▶ [WHAT THIS TASK INVOLVES]: Whenever a line in the entries below contains "computer", copy that line.
-=-=-=-=-
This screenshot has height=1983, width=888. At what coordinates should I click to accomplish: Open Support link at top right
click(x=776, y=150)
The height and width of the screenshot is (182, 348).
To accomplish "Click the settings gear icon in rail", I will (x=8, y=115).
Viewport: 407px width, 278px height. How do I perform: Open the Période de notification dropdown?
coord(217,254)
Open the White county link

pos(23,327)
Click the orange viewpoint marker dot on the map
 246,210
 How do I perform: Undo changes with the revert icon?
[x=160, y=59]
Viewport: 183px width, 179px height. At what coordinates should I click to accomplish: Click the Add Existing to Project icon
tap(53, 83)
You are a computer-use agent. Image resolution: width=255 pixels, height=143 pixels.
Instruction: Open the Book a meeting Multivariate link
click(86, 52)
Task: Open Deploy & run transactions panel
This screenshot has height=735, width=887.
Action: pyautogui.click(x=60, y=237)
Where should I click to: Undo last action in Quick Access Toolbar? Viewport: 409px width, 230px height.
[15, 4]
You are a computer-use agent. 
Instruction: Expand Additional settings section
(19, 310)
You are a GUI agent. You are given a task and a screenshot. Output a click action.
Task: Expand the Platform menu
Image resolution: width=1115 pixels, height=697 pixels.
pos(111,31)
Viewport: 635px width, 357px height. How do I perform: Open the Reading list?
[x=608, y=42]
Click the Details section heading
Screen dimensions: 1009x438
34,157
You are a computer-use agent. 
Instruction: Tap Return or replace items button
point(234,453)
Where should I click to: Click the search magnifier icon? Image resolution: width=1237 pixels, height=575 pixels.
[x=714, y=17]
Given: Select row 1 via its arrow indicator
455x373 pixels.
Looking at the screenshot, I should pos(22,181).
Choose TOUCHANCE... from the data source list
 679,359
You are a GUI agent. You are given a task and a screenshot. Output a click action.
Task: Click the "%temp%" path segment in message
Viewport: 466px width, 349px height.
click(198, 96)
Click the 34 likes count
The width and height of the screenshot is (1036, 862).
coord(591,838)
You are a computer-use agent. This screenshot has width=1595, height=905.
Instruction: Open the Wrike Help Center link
-=-=-=-=-
▶ [RESPONSE]:
You are a computer-use agent. Image resolution: width=255 pixels, height=143 pixels.
You are a computer-use agent. 
You are a computer-use agent. 
You are a computer-use agent. This screenshot has width=1595, height=905.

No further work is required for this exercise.